Requirements and Limitations
This topic explains the software that is required to run ChkINF and the limitations of the tool.
Starting with the Windows Driver Kit (WDK) for Windows Vista, the ChkINF tool contains a Perl interpreter that is located in the Tools\chkinf subdirectory of the WDK.
In earlier versions of the Windows Driver Kit (WDK) that were known as the Device Driver Kit (DDK), you needed a Perl interpreter installed on your computer to run ChkINF. ChkINF should work correctly with any version of Perl 5.0 or greater, but it has not been tested with any versions previous to 5.003_07.
Also, the directory in which the Perl interpreter is located must be added to the %PATH% environment variable on your system. If the installation program does not amend the path, you must do it manually.

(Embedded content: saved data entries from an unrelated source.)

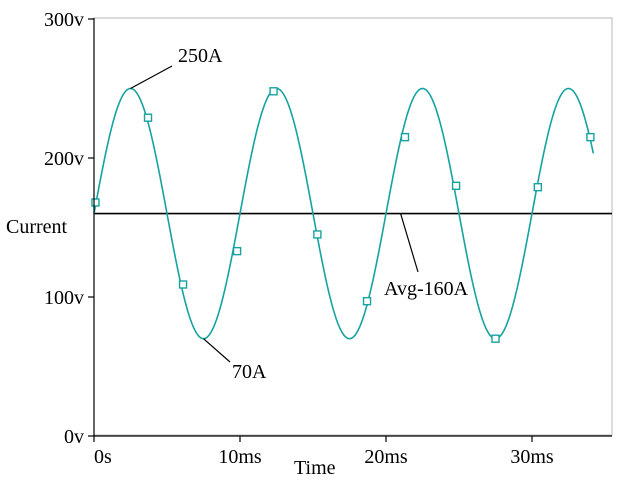  Describe the element at coordinates (386, 457) in the screenshot. I see `x-tick-label: 20ms` at that location.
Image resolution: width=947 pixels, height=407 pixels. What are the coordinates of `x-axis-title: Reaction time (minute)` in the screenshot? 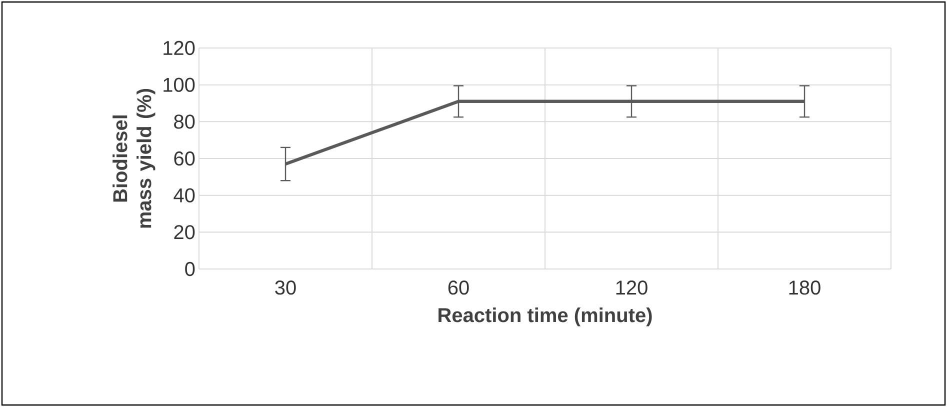 It's located at (545, 317).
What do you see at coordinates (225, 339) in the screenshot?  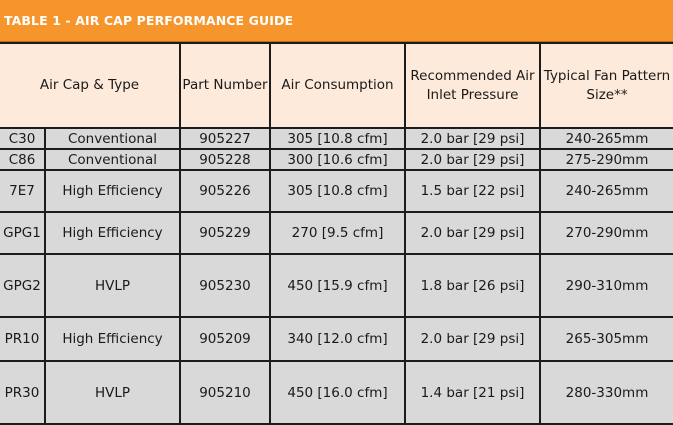 I see `cell-part: 905209` at bounding box center [225, 339].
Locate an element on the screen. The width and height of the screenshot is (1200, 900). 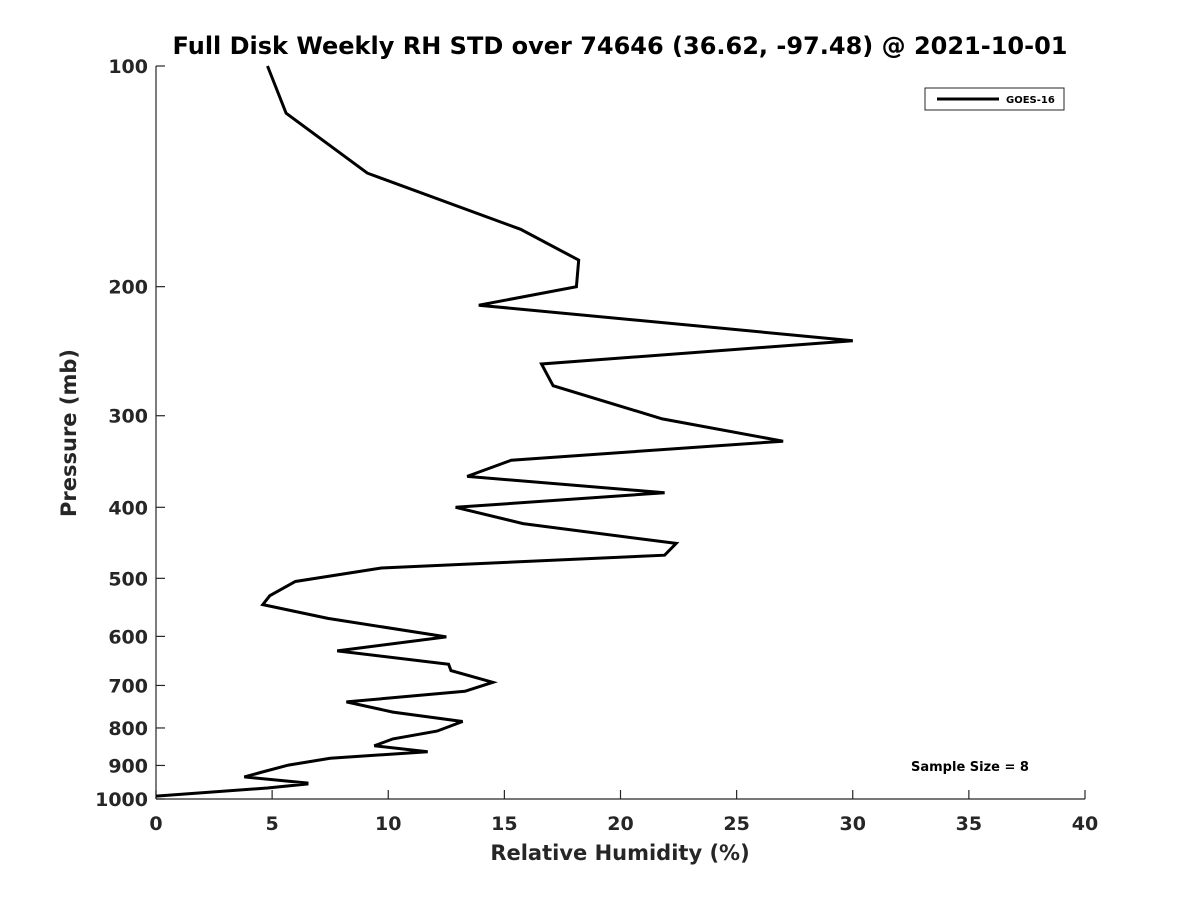
x-tick-label: 35 is located at coordinates (969, 824).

Microsoft neither endorses nor recommends any specific third-party Perl interpreters, but ChkINF has been tested with the following Perl interpreters:
GNU Perl 5.005_02 compiled for Win32
GNU Perl 5.6.0 compiled for Win32
Perl for Win32 5.003_07 from ActiveWare Internet Corp.
ActivePerl 18.104.22.1681 from ActiveState (see the ActiveState website)
To validate Include and Needs directives in an INF file, you must run ChkINF on the operating system for which the INF file is designed.
ChkINF does not support INF files for Windows 98 or Windows Me.
ChkINF validates elements of an INF file specific to a device setup class only for the device setup classes listed in the chkinf.htm file (located in the Tools\chkinf subdirectory of the Windows Driver Kit [WDK].)
ChkINF has limited support for INF files in Unicode format, including Unicode Big Endian and UTF8, but it cannot interpret all extended characters. To validate an INF file in Unicode format, save the file as an ASCII text file before running ChkINF.
ChkINF does not verify the registry keys set by an INF file.
ChkINF incorrectly reports an error if a named service uses different binary names on the x86-based and Itanium-based platforms.